● **Work required**
Report every line of the records below that contains the word "computer".
________________________
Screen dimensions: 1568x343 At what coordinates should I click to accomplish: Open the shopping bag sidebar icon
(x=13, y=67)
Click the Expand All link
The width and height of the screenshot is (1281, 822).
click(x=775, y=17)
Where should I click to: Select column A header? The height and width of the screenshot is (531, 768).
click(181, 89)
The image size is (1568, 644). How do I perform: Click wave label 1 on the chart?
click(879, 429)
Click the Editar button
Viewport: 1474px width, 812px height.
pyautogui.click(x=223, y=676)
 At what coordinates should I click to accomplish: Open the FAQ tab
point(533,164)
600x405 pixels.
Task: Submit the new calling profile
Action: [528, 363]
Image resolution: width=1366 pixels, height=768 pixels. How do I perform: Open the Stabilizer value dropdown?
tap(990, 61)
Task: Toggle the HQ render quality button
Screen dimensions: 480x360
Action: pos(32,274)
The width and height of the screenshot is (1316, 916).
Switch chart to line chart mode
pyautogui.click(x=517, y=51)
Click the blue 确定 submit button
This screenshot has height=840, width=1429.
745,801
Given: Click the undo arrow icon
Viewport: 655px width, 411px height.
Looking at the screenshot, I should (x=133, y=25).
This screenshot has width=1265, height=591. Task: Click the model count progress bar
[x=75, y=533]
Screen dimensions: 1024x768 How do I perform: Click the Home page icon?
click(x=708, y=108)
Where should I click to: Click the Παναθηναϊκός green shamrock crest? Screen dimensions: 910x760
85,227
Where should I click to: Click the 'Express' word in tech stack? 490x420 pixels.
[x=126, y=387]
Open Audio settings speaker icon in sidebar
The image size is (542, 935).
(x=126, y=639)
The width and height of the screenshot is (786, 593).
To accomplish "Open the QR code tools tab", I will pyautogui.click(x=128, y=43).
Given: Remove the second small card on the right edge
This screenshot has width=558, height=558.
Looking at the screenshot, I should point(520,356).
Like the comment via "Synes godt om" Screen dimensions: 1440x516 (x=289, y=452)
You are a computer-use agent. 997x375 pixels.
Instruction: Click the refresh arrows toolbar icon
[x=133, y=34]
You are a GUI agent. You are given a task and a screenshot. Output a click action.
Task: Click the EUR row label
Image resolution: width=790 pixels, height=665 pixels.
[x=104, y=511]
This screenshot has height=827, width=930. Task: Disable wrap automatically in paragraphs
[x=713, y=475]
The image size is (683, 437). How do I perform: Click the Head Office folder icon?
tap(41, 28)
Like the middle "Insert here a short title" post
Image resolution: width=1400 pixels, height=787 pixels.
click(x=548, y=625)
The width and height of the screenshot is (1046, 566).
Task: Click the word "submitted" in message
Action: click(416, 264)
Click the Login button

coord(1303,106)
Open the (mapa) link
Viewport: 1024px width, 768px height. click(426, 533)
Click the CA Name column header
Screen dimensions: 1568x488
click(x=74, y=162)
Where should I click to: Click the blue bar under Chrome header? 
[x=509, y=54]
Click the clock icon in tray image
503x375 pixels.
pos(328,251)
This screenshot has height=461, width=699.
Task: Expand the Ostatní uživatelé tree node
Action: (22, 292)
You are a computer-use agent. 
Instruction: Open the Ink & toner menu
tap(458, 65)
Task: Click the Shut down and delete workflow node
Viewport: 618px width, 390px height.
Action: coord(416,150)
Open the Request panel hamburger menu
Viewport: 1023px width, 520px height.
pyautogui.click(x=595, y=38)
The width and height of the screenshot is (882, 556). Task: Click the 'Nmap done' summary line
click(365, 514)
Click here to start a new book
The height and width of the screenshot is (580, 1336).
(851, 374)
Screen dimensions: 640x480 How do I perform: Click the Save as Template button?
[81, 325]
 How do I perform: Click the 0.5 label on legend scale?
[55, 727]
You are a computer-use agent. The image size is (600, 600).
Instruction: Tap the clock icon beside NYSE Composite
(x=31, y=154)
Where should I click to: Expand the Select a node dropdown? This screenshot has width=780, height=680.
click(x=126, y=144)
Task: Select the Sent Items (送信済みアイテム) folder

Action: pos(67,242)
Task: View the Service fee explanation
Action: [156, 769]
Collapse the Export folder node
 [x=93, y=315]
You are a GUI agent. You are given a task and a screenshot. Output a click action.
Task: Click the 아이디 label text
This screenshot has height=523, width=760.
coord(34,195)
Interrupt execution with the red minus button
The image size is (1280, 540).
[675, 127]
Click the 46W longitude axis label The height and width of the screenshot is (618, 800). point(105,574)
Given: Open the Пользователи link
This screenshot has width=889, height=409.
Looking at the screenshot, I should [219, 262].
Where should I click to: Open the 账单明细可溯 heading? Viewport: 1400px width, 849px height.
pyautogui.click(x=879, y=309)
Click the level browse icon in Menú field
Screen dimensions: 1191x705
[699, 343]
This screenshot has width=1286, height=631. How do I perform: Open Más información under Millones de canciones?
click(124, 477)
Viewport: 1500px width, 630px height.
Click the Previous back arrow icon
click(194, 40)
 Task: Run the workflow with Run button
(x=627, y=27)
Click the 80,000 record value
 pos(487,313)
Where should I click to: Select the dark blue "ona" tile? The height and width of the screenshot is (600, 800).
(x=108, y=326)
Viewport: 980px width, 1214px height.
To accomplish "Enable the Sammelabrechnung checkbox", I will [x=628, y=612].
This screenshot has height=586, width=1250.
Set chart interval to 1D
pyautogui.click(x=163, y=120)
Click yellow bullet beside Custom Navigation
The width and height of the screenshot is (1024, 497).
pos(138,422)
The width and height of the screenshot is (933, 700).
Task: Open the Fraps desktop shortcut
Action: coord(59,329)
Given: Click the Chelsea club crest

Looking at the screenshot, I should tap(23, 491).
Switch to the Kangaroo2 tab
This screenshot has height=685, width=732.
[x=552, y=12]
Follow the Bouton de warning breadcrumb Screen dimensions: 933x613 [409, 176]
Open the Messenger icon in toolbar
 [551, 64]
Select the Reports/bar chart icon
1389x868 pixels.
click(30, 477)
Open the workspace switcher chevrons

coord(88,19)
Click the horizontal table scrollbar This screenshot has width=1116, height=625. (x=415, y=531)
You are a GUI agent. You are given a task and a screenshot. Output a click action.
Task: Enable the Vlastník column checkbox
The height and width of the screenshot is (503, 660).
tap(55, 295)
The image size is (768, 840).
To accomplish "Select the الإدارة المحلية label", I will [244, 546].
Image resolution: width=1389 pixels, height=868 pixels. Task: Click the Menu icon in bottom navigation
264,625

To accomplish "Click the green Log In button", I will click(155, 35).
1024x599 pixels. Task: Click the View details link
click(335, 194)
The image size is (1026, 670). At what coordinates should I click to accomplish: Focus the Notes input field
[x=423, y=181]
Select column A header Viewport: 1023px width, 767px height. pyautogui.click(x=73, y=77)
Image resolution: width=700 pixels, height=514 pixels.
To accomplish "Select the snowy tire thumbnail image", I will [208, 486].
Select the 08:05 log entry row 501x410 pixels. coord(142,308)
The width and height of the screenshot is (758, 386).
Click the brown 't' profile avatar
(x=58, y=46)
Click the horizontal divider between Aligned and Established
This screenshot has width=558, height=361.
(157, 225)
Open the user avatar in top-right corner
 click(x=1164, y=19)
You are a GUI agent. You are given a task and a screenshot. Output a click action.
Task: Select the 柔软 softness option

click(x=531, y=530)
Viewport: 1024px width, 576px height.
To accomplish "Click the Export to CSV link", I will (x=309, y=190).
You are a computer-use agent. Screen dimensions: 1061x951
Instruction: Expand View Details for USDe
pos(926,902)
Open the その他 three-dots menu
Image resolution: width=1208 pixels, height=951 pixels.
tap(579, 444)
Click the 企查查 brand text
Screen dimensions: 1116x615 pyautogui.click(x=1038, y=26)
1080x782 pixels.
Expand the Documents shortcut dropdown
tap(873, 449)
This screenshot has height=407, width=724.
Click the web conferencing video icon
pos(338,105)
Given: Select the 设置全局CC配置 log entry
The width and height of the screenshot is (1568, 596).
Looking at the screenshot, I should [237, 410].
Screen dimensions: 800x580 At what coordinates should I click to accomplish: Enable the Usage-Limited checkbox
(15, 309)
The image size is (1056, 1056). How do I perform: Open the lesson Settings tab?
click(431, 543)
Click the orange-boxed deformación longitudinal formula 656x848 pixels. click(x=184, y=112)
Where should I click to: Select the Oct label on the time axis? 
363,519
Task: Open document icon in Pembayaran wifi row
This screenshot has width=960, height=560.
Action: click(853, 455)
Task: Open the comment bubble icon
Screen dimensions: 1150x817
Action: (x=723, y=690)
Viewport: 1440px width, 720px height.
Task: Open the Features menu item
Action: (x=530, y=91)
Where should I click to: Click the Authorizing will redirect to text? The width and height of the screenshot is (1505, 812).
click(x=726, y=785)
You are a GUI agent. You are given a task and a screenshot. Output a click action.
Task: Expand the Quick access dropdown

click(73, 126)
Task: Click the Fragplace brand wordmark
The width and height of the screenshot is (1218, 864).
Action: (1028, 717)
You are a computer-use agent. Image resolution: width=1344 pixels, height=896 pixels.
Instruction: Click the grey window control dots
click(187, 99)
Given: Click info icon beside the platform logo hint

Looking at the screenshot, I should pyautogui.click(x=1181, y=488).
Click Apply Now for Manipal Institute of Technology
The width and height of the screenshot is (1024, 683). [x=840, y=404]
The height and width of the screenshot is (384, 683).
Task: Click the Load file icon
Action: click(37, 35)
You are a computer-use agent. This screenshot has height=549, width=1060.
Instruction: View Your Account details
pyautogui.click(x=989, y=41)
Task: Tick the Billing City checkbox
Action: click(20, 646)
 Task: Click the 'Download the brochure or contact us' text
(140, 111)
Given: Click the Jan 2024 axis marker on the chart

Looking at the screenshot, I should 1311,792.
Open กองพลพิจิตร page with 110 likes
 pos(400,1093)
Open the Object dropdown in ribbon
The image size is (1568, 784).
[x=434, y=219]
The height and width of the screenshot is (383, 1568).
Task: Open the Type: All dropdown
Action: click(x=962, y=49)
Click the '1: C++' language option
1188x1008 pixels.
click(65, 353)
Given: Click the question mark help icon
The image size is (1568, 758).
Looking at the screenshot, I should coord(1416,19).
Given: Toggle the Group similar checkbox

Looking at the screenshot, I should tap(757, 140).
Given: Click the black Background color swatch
________________________
● **Exercise result**
You are a computer-use agent. 997x375 pixels.
You are a computer-use agent. 
You are a computer-use agent. The image size is (600, 600).
You are a computer-use agent. Screen dimensions: 1061x951
You are a computer-use agent. Image resolution: width=1344 pixels, height=896 pixels.
You are a computer-use agent. This screenshot has height=549, width=1060.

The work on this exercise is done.